Cinq jeunes gens se donnent en spectacle dans un café. L’affiche est prometteuse, ce sont, prétendent-ils des humoristes, le rire est au programme puisqu’ils le disent. Curieux, j’ai envie de découvrir les ressorts de l’humour, cette politesse de l’âme pour supporter les horreurs du temps. Je vais, du moins je l’espère vivement, pouvoir tirer des enseignements, comprendre ce qui plaît à cette génération que je ne touche jamais dans les spectacles. C’est donc plein d’espoir que je plonge dans un univers, qui pour être franc, n’est absolument pas le mien.

L’attente aurait dû me mettre la puce à l’oreille. Je suis le seul à ne pas pianoter sur un clavier ni à siroter un savant cocktail servi dans un pot de confiture.

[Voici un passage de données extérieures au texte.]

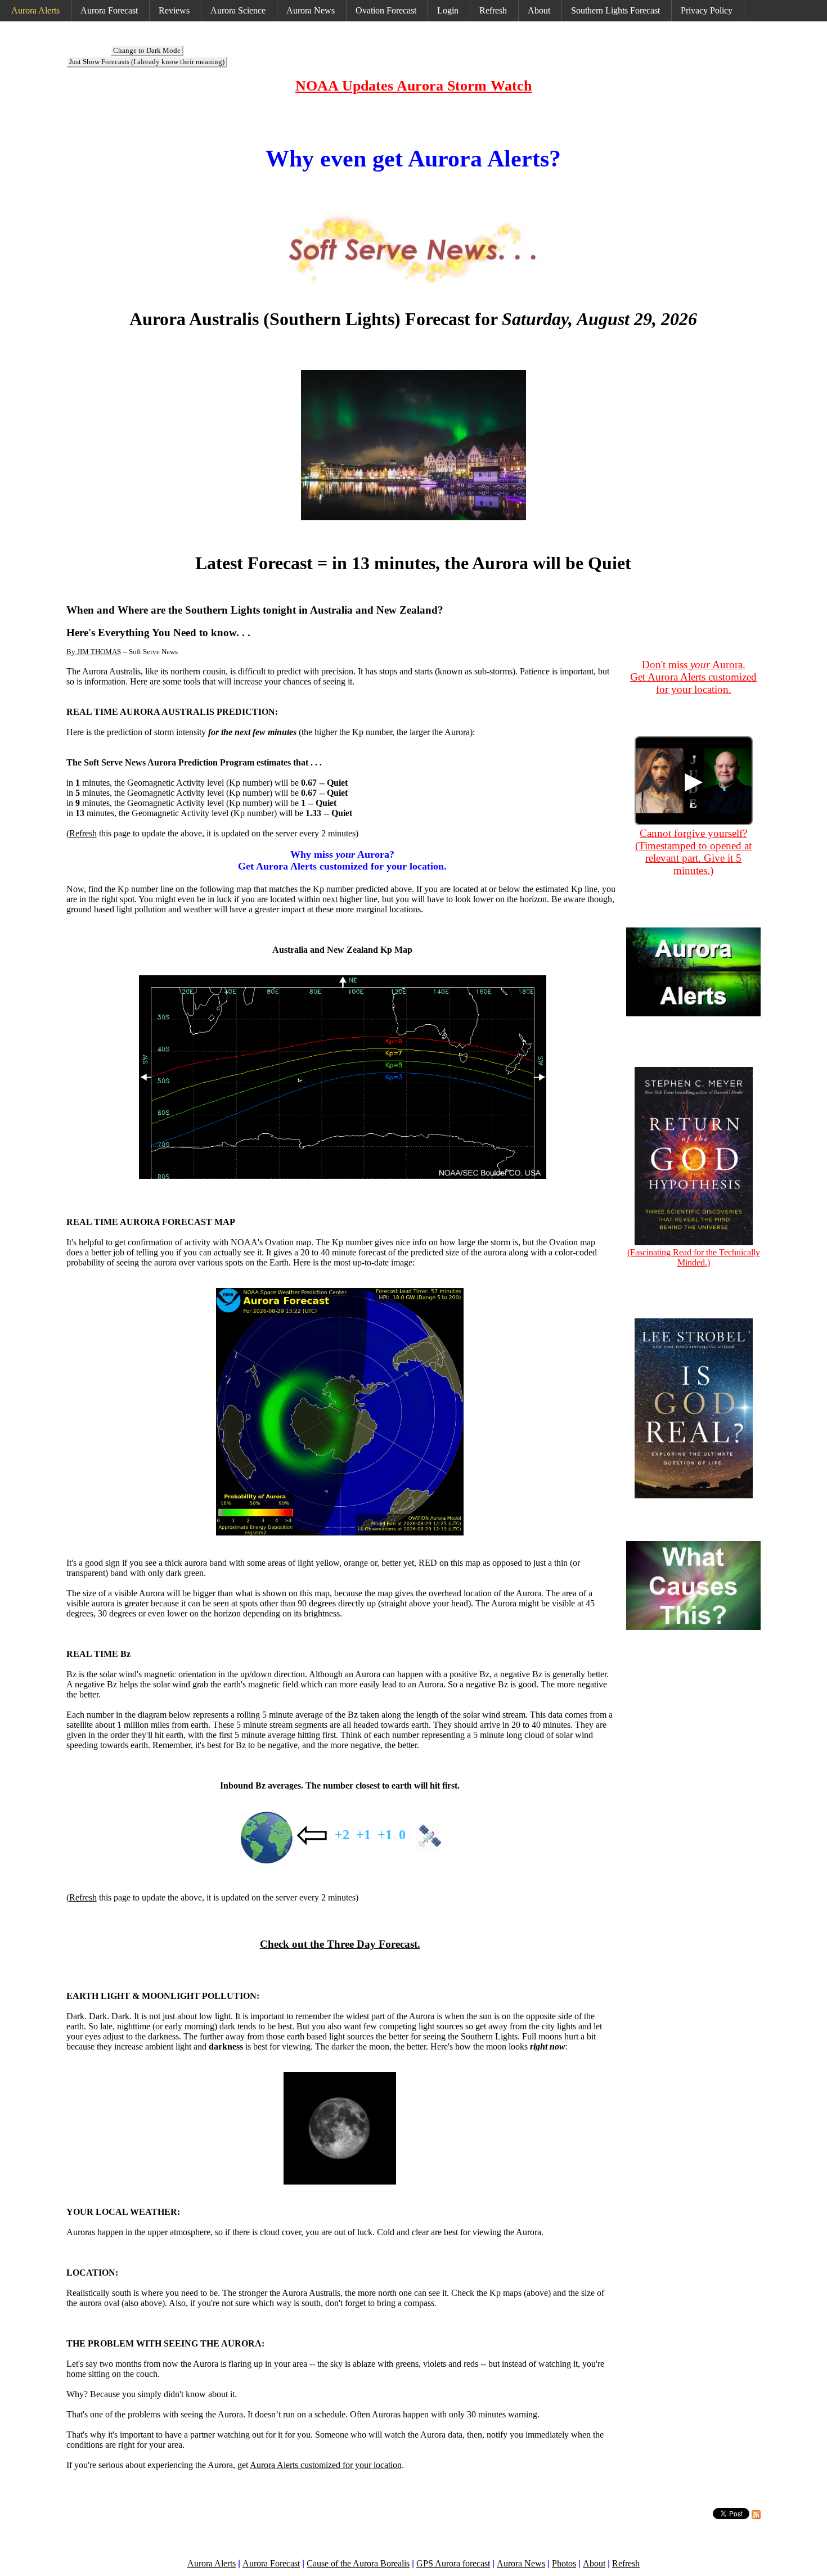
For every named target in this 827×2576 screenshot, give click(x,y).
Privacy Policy (706, 10)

Je fais déjà tache et ma vêture ne fait que renforcer la chose. J’attends fébrilement la suite, persuadé que les mots transcendent les catégories, dépassent les clivages et les différences pour faire naître par magie le rire.

La première prestation tout au contraire m’atterre véritablement. Celui qui passe pour le meneur de jeu lit un témoignage venu d’un réseau social. L’homme y décrit son assuétude à l’urine, son plaisir de mêler son absorption à des fantaisies sexuelles. D’entrée de jeu, nous tombons dans le caniveau en passant par les pissotières. J’avoue avoir déjà quelques inquiétudes d’autant qu’autour de moi, on rit de bon cœur…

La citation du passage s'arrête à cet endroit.